Pivoting

Learn how to change the format of data tables from long to wide and viceversa using the pivot functions from tidyr
Author

Stefano Coretta

Published

July 15, 2024

1 Pivoting

Pivoting is the process of changing the shape of the data from a long format to a wide format and vice versa. You can find nice animations on Garrick’s website that illustrate the process.

Ch 5 of the R4DS book introduces the concept of long and wide formats and teaches you how to pivot data using the pivot_wider() and pivot_longer() functions from tidyr (a tidyverse package).

Make sure you try the code out yourself and feel free to try the exercises as well (you can find the solutions here).

The documentation of the pivot functions is also a good place to learn about how they work: https://tidyr.tidyverse.org/articles/pivot.html.

2 Practice

You can practice with the coretta2018/ultrasound/ data which includes a set of files with data from ultrasound tongue imaging of Italian and Polish speakers.

files <- list.files(
  "data/coretta2018/ultrasound",
  full.names = TRUE,
  pattern = "*-tongue-cart.tsv"
)

# Column names of the first 14 columns.
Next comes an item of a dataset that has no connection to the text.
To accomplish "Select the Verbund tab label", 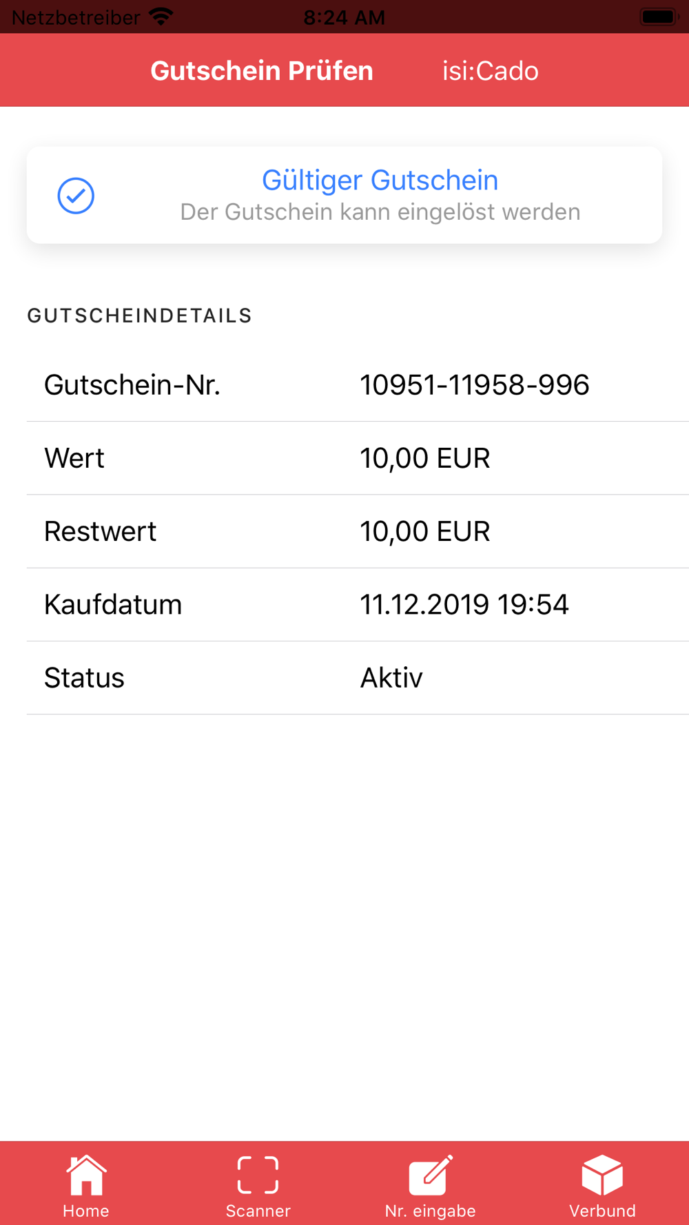I will 602,1211.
The rest of the columns are X and Y
# coordinates of tongue contours of 42 points along the contour:
# X1,Y1,X2,Y2,X3,Y3,...,X42,Y42.
#
# Note that R automatically names unnamed columns with X followed by
# the column number, so the 84 coordinate columns will be all named Xn.
columns <- c(
  "speaker",
  "seconds",
  "rec_date",
  "prompt",
  "label",
  "TT_displacement_sm",
  "TT_velocity",
  "TT_velocity_abs",
  "TD_displacement_sm",
  "TD_velocity",
  "TD_velocity_abs",
  "TR_displacement_sm",
  "TR_velocity",
  "TR_velocity_abs"
)

tongue <- read_tsv(files, id = "file", col_names = columns, na = "*")
Warning: One or more parsing issues, call `problems()` on your data frame for details,
e.g.:
  dat <- vroom(...)
  problems(dat)
Rows: 7598 Columns: 99
── Column specification ────────────────────────────────────────────────────────
Delimiter: "\t"
chr  (4): speaker, rec_date, prompt, label
dbl (94): seconds, TT_displacement_sm, TT_velocity, TT_velocity_abs, TD_disp...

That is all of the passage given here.